Until the 1970s, splenectomy was considered mandatory for all splenic injuries. Recognition of the immune function of the spleen refocused efforts on operative splenic salvage in the 1980s.104,105 After demonstrated success in pediatric patients, however, nonoperative management has become the preferred means of splenic salvage. The identification of contrast extravasation as a risk factor for failure of nonoperative management led to liberal use of angioembolization. The role of selective angioembolization (SAE) in splenic salvage remains controversial with some groups advocated pre-emptive SAE.106 It is clear, however, that up to 20% of patients with splenic trauma warrant early splenectomy and that failure of nonoperative management often represents inappropriate patient selection.107,108 Unlike hepatic injuries, which usually rebleed within 48 hours, delayed hemorrhage or rupture of the spleen can occur up to weeks after injury. Indications for early intervention include initiation of blood transfusion within the first 12 hours and hemodynamic instability.
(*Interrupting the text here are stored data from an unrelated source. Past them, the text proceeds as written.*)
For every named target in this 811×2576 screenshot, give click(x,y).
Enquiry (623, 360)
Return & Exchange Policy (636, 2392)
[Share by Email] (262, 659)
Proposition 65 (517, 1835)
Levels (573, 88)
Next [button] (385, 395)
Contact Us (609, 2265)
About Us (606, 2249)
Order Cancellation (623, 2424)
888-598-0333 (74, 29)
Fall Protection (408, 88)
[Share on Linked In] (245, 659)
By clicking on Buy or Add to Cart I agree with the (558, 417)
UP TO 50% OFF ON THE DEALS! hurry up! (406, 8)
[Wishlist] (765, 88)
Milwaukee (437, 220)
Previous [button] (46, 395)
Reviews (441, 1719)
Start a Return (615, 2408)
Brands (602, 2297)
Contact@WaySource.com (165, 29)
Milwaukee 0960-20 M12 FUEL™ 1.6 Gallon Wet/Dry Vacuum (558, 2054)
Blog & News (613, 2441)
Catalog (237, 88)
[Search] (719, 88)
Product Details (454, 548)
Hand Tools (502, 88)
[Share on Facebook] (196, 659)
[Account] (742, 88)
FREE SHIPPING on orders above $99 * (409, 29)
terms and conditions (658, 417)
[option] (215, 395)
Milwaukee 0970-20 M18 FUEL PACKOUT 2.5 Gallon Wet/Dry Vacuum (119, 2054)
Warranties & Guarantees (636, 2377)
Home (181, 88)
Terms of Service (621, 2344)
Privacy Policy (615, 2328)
Splenic injuries are managed operatively by splenectomy, partial splenectomy, or splenic repair (splenorrhaphy), based on the extent of the injury and the physiologic condition of the patient. Splenectomy is indicated for hilar injuries, pulverized splenic parenchyma, or any >grade II injury in a patient with coagulopathy or multiple injuries. The authors use autotransplantation of splenic implants (Fig. 7-61) to achieve partial immunocompetence in younger patients who do not have an associated enteric injury. Drains are not used. Partial splenectomy can be employed in patients in whom only the superior or inferior pole has been injured. Hemorrhage from the raw splenic edge is controlled with horizontal mattress sutures, with gentle compression of the parenchyma (Fig. 7-62). As with hepatic injuries, splenorrhaphy hemostasis is achieved by topical methods (electrocautery; argon beam coagulation; application of thrombin-soaked gelatin foam sponges, fibrin glue, or BioGlue), envelopment of the injured spleen in absorbable mesh, and pledgeted suture repair.
Autologous splenic transplantation is performed by placing sections of splenic parenchyma, 40 × 40 × 3 mm in size, into pouches in the greater omentum.
Interrupted pledgeted sutures may effectively control hemorrhage from the cut edge of the spleen.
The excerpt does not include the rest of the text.